Multiscale simulation of atomic structure in the vicinity of nanovoids and evaluation of the shifting rates of the void surface elements in bcc iron and aluminum

TL;DR

This paper introduces a novel multiscale simulation method for atomic structures near nanovoids in bcc iron and aluminum, analyzing void surface dynamics and vacancy flux effects across different crystallographic directions.

Contribution

It develops a self-consistent Molecular Statics variant and models void surface shifting rates considering strain and surface energies, providing new insights into nanovoid behavior.

Findings

Displacement rates vary significantly across crystallographic directions.

<100> direction exhibits notably lower shifting rates.

Simulation results align with theoretical kinetic equations.

Abstract

We simulate structure in the vicinity of different size nanovoids using a new variant of the Molecular Statics, wherein atomic structure in the vicinity of nanovoids and the parameters that define the displacements of atoms placed in elastic continuum around main computation cell are determined in a self-consistent manner.
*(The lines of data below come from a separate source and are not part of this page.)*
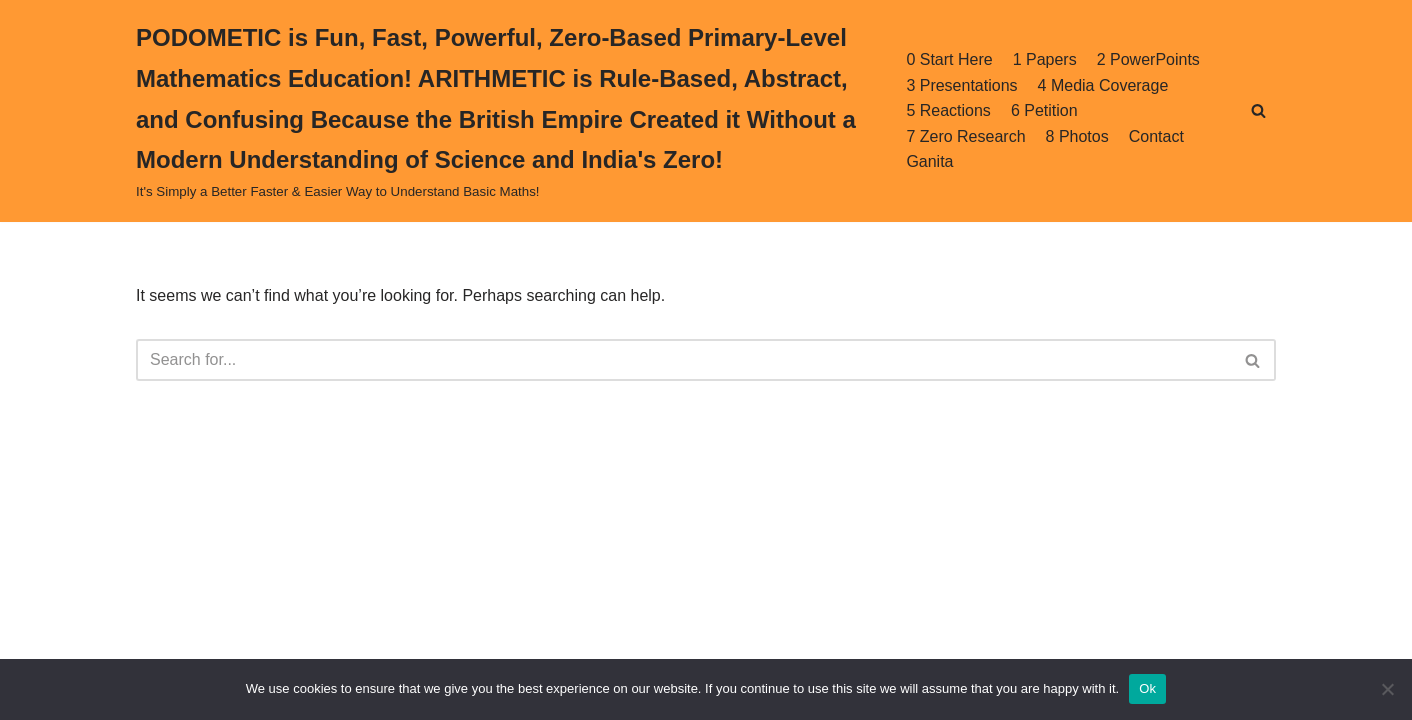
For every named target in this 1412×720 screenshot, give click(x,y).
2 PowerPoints (1148, 59)
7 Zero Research (965, 136)
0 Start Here (949, 59)
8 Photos (1077, 136)
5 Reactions (948, 110)
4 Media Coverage (1103, 85)
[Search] (1258, 110)
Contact (1156, 136)
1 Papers (1045, 59)
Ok (1147, 688)
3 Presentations (961, 85)
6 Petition (1044, 110)
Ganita (929, 161)
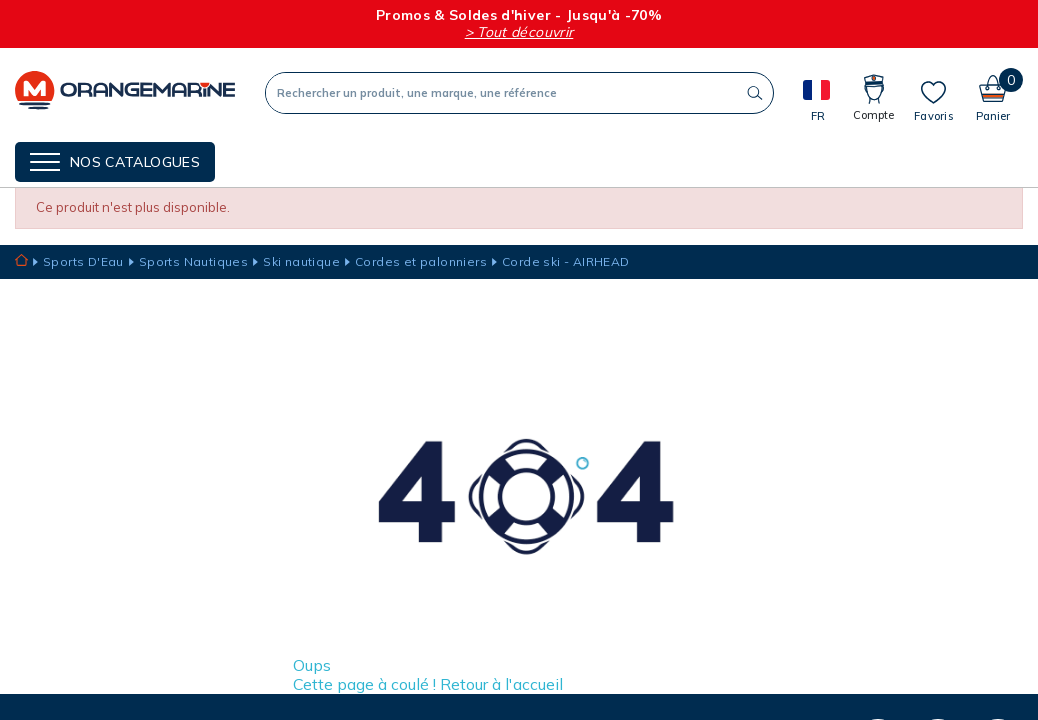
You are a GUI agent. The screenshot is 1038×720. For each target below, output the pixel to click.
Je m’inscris (653, 687)
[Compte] (873, 92)
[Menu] (115, 162)
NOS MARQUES (296, 160)
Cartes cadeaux (533, 160)
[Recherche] (501, 93)
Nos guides (409, 160)
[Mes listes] (933, 101)
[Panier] (993, 92)
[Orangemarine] (125, 92)
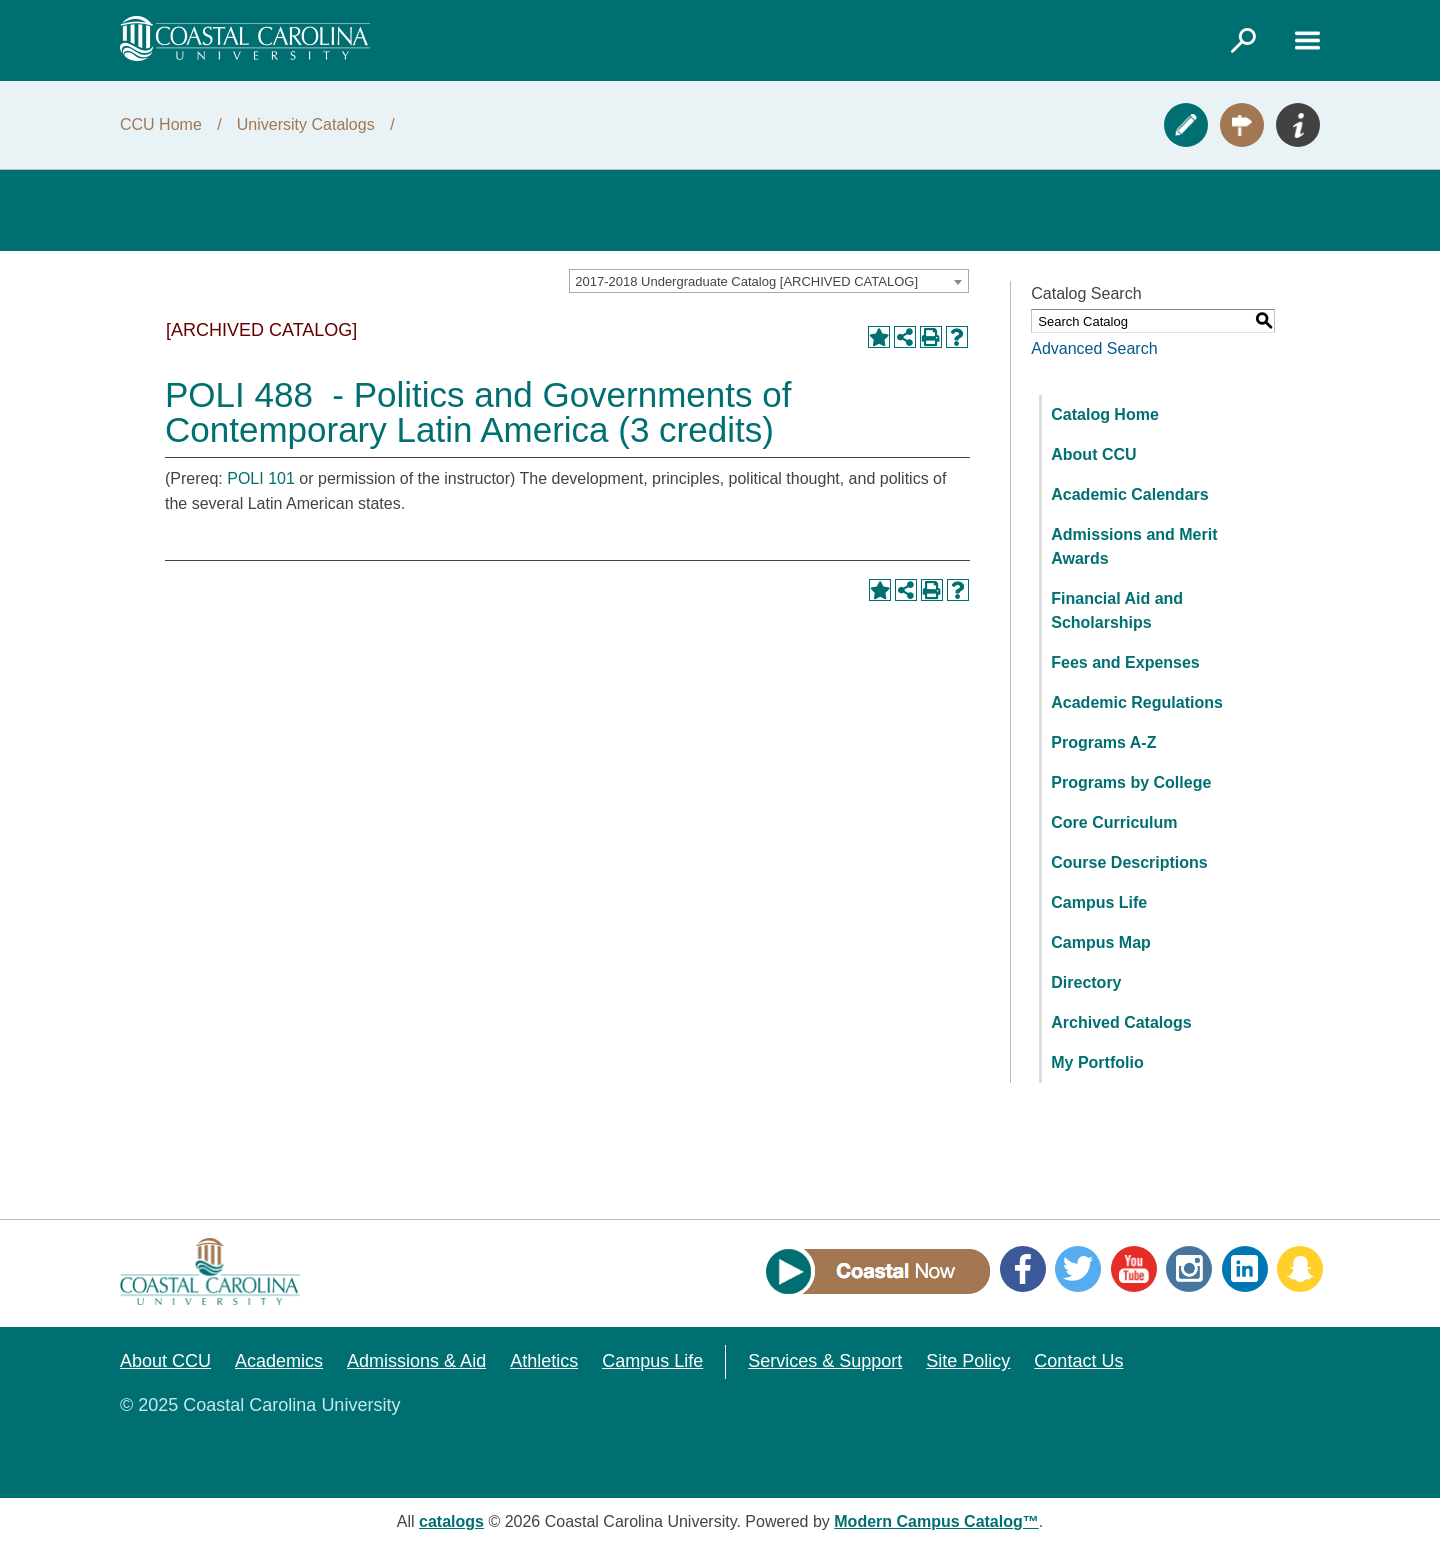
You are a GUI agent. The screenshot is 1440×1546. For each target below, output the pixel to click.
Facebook (1023, 1269)
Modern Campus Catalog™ (936, 1521)
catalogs (451, 1521)
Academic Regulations (1137, 702)
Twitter (1078, 1269)
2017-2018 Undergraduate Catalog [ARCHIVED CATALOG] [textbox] (746, 281)
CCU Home (161, 124)
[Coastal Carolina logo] (245, 38)
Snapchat (1300, 1269)
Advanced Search (1094, 348)
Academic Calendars (1129, 494)
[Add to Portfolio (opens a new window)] (879, 337)
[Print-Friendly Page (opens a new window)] (931, 337)
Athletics (544, 1361)
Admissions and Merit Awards (1134, 546)
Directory (1086, 982)
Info (1298, 125)
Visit (1242, 125)
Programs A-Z (1103, 742)
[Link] (1243, 40)
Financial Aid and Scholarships (1117, 610)
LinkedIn (1245, 1269)
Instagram (1189, 1269)
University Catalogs (306, 124)
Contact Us (1078, 1361)
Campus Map (1101, 942)
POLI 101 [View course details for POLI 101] (261, 478)
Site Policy (968, 1361)
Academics (279, 1361)
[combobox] (769, 281)
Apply (1186, 125)
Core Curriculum (1114, 822)
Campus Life (1099, 902)
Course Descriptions (1129, 862)
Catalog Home (1105, 414)
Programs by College (1131, 782)
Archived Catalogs (1121, 1022)
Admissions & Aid (416, 1361)
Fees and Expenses (1125, 662)
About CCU (1093, 454)
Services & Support (825, 1361)
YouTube (1134, 1269)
Then we model structure of the surface of different crystallographic planes. Next, the kinetic equations for shifting rate of void surface elements located normal to the void surface are obtained. These equations take into account the dependence of the vacancy flux on strain and the surface energies of the crystallographic planes. In the next section, we apply the obtained expressions and simulation results to calculate the shifting rates of void surface elements for different crystallographic directions. Rates of displacements in different crystallographic directions for bcc and fcc metals differ significantly, and for the <100> direction they are greatly lower than for other directions.